YOUR GOAL:
In the deer hunting thread, what kind of tag does the opening poster have this year?

READING TEXT:

---------------

# Deer Hunting



## Mud15 (Sep 24, 2004)

Its Rifle opener this weekend in SD and i can hardly contain myself because i got a buck tag this year! I know SD has some nice deer around and seen some nice bucks last year but only had doe tags. *Anyways i was wondering how long you guys usually sit in the morning before calling it quits?* I will more than likely just be hunting with my grandpa so i dont think will be able to push any cover unless its small. Last year i sat by a line fence on a cornfield with a nice slough in the center. Gonna look around tomm. cause i guess we got some new land to hunt so will seee whats around. Good luck to all others hunting and be safe!


----------



## verg (Aug 21, 2006)

don't be afraid to hang out for several hours. #1 they are rutting pretty good and the bucks might be traveling around all day. #2 Lots of hunters will be chasing them around-never know when the big boy will come over the hill in your lap. I plan on hunting until around 11-noon. go home and eat some lunch, maybe take a shot nap and head back out around 1 until dark.
good luck


----------



## Mud15 (Sep 24, 2004)

THats what i was thinking. Good luck 8)


----------



## oldlucky21 (Nov 26, 2006)

Yeah we just got done in our area and we didnt get anything. Well on the way back to my uncles we saw in a fenced area which was alos private land, a couple deer. Well anyways we turned back around and paseed it again except this time there was like 6 flippin deer, yeah it pretty much ticked us all off. Becuase we got jipped. And the funny thing was is that we wernt more than 3/4 of a mile away from there. so yeah like the deer are getting smarter every season. So dont feel bad if you dont get your tags filled ....haha


----------

---------------

RECORDS:
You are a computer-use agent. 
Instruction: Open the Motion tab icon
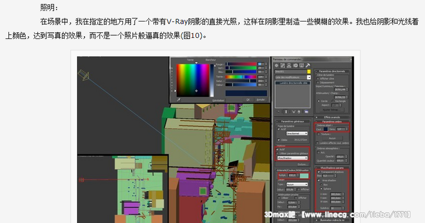[x=295, y=66]
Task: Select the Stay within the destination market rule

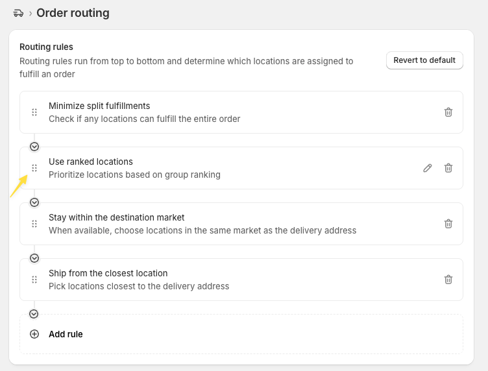Action: click(x=241, y=224)
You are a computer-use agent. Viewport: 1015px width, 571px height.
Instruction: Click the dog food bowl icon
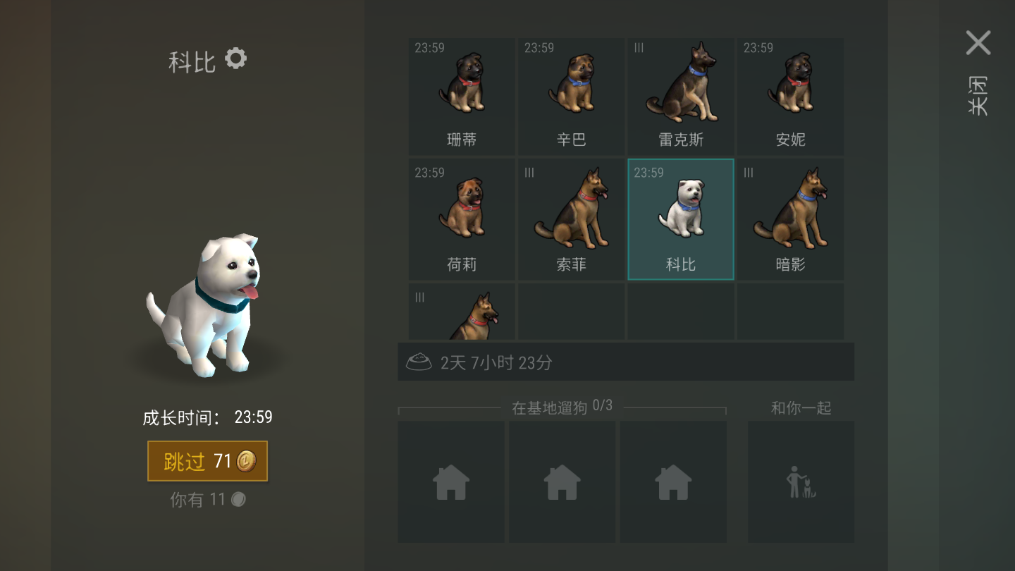click(x=419, y=362)
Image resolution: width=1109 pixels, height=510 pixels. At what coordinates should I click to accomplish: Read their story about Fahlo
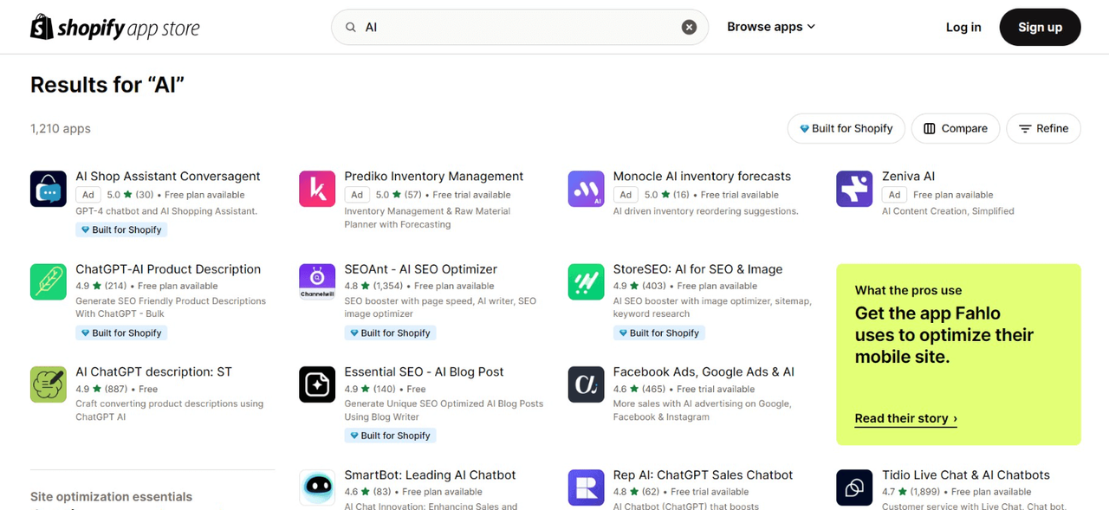(902, 418)
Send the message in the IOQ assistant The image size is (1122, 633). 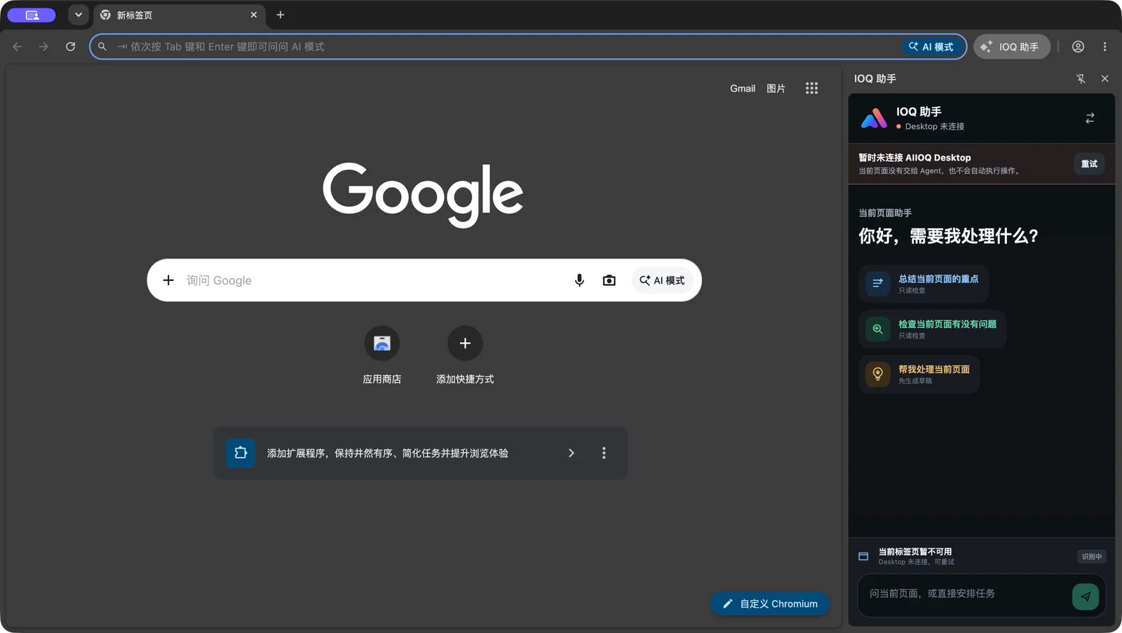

---------------

ANSWER FOR THIS EXERCISE:
A buck tag.